=== Brief ===
Find the line with "The width and height of the screenshot is (1366, 768)." in the records below. Copy it and every line after it, up to and including the line with "is (765, 1520).".

── Stored data

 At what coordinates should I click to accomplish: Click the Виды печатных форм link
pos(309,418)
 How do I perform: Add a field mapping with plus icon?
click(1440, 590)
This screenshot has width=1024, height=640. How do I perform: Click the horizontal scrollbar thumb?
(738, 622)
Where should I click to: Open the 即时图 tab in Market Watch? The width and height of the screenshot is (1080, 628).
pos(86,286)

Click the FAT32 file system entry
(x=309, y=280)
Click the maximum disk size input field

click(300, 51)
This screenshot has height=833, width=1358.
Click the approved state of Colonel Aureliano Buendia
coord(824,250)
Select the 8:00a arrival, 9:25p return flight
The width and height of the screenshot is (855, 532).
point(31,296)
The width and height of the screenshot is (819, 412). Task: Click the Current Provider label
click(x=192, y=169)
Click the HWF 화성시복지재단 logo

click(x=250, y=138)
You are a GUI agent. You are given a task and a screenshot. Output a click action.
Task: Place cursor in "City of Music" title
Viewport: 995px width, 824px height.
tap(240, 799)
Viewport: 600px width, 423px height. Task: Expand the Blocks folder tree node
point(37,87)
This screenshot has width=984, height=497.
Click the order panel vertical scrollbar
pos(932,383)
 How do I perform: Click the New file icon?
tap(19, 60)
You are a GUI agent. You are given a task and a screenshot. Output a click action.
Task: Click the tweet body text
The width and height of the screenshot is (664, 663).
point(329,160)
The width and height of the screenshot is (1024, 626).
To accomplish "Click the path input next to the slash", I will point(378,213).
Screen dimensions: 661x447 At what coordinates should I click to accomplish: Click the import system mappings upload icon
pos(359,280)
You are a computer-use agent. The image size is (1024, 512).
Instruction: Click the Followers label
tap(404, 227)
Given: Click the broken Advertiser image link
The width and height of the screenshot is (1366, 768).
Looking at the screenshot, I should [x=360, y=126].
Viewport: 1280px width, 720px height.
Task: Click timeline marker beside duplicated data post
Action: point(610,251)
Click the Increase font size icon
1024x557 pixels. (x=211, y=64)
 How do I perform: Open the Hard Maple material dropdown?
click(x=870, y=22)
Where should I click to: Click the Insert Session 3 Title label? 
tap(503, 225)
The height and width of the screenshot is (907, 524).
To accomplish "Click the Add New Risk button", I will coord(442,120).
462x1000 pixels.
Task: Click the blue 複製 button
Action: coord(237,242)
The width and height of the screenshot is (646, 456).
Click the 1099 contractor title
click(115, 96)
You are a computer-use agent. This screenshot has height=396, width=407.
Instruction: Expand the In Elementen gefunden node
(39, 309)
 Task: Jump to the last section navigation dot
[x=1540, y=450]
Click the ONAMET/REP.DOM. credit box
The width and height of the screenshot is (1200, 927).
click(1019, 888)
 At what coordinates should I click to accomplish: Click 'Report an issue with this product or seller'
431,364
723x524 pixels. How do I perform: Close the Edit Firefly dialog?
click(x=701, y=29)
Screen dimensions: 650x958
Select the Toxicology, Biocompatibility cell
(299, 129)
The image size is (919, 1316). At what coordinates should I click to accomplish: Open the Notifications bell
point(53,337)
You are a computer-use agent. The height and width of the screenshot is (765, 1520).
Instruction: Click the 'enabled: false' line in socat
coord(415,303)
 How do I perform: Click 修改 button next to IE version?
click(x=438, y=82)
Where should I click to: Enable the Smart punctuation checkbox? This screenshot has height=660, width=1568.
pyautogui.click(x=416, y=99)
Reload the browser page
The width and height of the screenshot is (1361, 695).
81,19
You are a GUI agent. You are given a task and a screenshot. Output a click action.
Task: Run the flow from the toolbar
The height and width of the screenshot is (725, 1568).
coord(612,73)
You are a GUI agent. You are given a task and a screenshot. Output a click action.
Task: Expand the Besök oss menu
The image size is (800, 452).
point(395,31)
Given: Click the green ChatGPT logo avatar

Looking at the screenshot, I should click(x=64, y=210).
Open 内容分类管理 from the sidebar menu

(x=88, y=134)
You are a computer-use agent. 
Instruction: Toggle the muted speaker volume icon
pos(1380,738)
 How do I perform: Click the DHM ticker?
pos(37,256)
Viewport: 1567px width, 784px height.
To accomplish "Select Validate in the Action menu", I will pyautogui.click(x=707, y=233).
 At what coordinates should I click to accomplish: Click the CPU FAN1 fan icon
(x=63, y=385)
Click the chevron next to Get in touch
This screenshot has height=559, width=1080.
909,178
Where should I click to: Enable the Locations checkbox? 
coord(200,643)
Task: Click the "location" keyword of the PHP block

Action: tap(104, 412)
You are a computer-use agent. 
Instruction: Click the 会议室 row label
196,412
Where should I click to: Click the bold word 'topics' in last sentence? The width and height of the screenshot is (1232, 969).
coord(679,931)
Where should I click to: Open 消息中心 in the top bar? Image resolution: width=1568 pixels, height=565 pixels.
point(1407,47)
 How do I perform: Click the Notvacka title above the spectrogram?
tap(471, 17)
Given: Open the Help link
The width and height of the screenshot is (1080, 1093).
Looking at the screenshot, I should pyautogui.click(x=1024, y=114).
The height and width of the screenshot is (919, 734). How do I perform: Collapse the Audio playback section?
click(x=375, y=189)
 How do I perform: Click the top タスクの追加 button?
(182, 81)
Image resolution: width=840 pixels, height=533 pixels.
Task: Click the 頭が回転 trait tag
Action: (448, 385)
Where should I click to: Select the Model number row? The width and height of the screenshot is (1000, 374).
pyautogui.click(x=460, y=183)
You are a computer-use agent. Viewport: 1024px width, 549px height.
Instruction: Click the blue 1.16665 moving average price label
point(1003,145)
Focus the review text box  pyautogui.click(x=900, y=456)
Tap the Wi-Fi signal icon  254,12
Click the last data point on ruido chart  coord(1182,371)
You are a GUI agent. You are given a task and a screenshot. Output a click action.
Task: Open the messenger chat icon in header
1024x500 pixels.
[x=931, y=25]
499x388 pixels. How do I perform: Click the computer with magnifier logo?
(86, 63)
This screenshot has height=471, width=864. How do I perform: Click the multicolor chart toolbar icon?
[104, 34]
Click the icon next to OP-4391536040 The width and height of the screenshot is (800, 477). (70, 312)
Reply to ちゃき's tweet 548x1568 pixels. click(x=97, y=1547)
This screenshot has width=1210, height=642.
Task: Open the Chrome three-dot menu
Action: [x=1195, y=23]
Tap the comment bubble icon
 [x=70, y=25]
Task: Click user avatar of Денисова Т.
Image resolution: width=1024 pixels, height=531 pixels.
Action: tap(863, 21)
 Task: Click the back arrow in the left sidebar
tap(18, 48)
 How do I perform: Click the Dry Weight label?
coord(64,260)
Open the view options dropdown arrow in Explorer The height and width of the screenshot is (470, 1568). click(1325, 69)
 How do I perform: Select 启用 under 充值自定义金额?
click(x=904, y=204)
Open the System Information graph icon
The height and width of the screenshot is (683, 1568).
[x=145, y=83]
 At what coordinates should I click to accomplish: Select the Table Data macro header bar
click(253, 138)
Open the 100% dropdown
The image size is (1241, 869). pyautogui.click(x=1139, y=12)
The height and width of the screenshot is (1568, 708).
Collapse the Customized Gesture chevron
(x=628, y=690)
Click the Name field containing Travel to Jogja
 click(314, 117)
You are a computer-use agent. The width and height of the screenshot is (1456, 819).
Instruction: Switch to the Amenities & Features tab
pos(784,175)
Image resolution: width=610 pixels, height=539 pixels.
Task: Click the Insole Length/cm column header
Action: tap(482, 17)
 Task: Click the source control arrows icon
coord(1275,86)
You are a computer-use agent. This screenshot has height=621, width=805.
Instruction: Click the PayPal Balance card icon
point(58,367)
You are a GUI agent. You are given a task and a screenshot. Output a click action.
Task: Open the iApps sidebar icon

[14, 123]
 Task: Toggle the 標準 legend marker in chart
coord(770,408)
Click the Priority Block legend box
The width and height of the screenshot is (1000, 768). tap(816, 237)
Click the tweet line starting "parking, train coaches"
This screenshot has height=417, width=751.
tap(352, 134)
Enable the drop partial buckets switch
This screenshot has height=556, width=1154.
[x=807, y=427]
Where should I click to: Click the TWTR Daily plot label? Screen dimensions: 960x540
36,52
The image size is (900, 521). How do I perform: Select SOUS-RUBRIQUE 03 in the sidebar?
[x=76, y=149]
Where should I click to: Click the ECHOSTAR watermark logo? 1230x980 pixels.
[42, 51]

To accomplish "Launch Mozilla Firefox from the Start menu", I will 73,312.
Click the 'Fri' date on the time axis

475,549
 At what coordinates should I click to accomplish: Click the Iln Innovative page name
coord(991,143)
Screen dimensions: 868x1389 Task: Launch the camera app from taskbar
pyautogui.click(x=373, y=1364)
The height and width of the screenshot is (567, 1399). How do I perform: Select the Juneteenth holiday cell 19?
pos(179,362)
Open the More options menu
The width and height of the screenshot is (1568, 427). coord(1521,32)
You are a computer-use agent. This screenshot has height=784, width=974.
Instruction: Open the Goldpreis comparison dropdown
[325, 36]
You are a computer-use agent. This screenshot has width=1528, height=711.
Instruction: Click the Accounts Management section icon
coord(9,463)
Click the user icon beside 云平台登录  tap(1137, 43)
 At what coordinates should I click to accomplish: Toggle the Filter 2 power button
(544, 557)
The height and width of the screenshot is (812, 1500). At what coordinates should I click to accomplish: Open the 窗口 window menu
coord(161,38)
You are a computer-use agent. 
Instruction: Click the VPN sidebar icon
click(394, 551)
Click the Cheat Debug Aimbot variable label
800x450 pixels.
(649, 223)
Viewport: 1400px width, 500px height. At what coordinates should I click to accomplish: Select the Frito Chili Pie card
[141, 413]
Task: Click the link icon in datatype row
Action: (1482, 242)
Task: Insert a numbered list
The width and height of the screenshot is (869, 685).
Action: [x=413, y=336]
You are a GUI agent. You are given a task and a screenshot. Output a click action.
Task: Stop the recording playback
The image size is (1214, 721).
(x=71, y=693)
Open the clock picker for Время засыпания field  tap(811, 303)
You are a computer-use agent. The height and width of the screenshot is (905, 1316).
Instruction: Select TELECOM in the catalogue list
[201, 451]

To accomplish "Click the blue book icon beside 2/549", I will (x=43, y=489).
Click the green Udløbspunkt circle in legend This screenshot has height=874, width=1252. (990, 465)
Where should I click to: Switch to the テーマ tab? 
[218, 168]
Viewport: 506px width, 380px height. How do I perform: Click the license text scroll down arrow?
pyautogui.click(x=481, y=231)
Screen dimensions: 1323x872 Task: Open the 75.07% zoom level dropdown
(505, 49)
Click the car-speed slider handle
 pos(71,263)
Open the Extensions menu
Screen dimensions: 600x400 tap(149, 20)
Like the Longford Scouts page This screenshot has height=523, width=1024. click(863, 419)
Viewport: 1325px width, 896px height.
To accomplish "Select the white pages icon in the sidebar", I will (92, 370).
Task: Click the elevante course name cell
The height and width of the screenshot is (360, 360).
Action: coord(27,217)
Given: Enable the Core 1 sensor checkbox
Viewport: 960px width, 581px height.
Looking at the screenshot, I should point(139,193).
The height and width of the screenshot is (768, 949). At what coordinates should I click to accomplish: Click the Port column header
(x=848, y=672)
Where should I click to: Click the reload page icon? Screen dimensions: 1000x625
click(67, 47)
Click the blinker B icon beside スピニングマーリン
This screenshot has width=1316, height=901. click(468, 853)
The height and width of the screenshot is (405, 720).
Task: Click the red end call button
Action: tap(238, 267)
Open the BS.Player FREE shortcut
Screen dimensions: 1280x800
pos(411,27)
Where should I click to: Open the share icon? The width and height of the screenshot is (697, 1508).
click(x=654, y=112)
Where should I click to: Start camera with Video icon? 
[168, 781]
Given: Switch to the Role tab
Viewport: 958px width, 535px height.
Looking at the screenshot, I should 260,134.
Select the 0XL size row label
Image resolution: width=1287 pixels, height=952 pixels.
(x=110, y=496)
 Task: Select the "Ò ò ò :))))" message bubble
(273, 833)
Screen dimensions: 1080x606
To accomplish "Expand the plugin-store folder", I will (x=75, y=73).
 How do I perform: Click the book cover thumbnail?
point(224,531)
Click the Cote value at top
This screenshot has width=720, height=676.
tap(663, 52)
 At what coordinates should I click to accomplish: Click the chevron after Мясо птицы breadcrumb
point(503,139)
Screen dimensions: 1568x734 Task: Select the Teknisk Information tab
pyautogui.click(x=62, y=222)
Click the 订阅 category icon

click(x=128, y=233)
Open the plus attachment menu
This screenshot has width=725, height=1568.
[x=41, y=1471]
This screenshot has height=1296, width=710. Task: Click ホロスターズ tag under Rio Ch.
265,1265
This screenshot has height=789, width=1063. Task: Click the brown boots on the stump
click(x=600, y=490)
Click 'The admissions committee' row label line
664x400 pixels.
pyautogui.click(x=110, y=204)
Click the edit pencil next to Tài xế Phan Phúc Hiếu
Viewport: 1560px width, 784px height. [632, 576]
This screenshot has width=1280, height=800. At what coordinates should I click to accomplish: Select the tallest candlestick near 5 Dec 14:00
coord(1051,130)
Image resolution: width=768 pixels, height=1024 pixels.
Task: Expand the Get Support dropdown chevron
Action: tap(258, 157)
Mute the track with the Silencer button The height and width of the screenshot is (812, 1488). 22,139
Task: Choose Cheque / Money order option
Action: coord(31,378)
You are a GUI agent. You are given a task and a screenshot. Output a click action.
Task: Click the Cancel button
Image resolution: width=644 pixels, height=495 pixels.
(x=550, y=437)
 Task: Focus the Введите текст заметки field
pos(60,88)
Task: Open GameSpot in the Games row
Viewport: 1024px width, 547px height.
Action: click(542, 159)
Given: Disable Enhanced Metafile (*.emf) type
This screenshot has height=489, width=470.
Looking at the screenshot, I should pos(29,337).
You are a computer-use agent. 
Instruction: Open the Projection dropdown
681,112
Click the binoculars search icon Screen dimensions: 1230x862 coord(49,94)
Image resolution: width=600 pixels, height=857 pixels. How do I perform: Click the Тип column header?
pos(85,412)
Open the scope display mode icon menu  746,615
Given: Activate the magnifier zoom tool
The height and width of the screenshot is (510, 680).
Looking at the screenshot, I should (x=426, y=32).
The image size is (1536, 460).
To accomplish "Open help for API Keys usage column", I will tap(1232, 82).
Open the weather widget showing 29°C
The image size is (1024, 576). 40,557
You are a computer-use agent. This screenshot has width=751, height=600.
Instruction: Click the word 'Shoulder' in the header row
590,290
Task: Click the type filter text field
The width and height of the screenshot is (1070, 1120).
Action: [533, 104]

────

=== Answer to the problem ===
The width and height of the screenshot is (1366, 768).
Looking at the screenshot, I should [x=360, y=126].
Viewport: 1280px width, 720px height.
Task: Click timeline marker beside duplicated data post
Action: point(610,251)
Click the Increase font size icon
1024x557 pixels. (x=211, y=64)
 How do I perform: Open the Hard Maple material dropdown?
click(x=870, y=22)
Where should I click to: Click the Insert Session 3 Title label? 
tap(503, 225)
The height and width of the screenshot is (907, 524).
To accomplish "Click the Add New Risk button", I will coord(442,120).
462x1000 pixels.
Task: Click the blue 複製 button
Action: coord(237,242)
The width and height of the screenshot is (646, 456).
Click the 1099 contractor title
click(115, 96)
You are a computer-use agent. This screenshot has height=396, width=407.
Instruction: Expand the In Elementen gefunden node
(39, 309)
 Task: Jump to the last section navigation dot
[x=1540, y=450]
Click the ONAMET/REP.DOM. credit box
The width and height of the screenshot is (1200, 927).
click(1019, 888)
 At what coordinates should I click to accomplish: Click 'Report an issue with this product or seller'
431,364
723x524 pixels. How do I perform: Close the Edit Firefly dialog?
click(x=701, y=29)
Screen dimensions: 650x958
Select the Toxicology, Biocompatibility cell
(299, 129)
The image size is (919, 1316). At what coordinates should I click to accomplish: Open the Notifications bell
point(53,337)
You are a computer-use agent. The height and width of the screenshot is (765, 1520).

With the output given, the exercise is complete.